Kenyans Defy Higher Taxes, Harsh Economic Environment To Import More Cars


Kenyans defied a harsh economic environment and new taxation regime to import vehicles worth more than 117 billion shillings (about US$1.15 billion) last year, according to the latest figures from the Kenya National Bureau of Statistics (KNBS).

The KNBS reported here Tuesday that the amount represented a 15.6% increase in the value of vehicle imports into the country from 101 billion shillings in 2014 and 83.4 billion a year earlier.

Last year, the Kenya Revenue Authority imposed new rates on imported vehicles, ranging between 150,000 and 200,000 shillings.

The importation of second hand vehicles, especially from Japan and Singapore, continues to rise despite the government’s effort to dissuade such imports in favor of locally assembled vehicles.

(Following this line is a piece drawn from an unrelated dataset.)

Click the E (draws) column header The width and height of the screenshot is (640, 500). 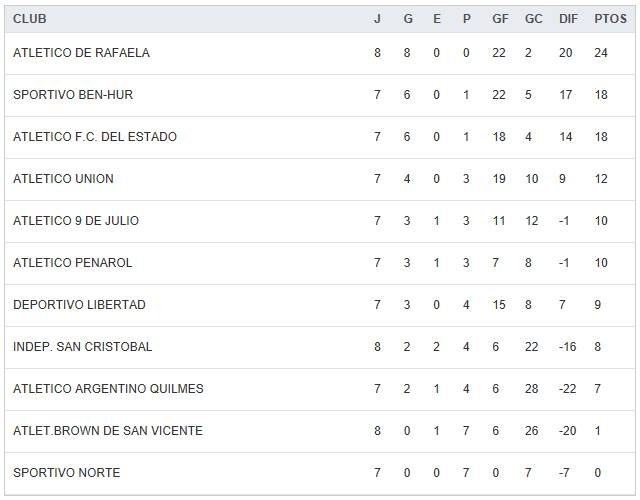437,19
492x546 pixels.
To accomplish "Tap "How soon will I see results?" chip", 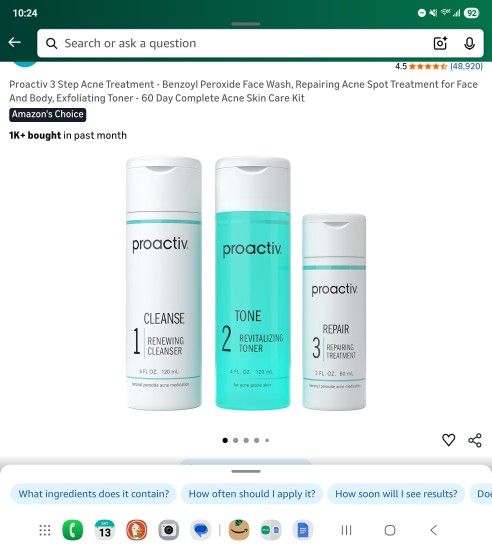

Local vehicle assembler have been decrying the high number of units of imported automobiles in the country, saying it is killing the local car industry.

In 2014, KNBS reported, more than 9,250 vehicles were assembled in the country up from of 5,000 in 2009. However, this figure was dwarfed by more than 70,000 vehicles that Kenyans imported in the same year.

Small cars accounted for more than 70 per cent of all imported vehicles, which is likely to compound the problem of traffic jams on Kenyan roads and high levels of pollution.

At 117.6 billion shillings, cars were the third largest import item behind industrial machinery at 211 billion and petroleum products at 214 billion shillings.

The value of petroleum product imports represented a 26 per cent drop from 2014 because of lower oil prices.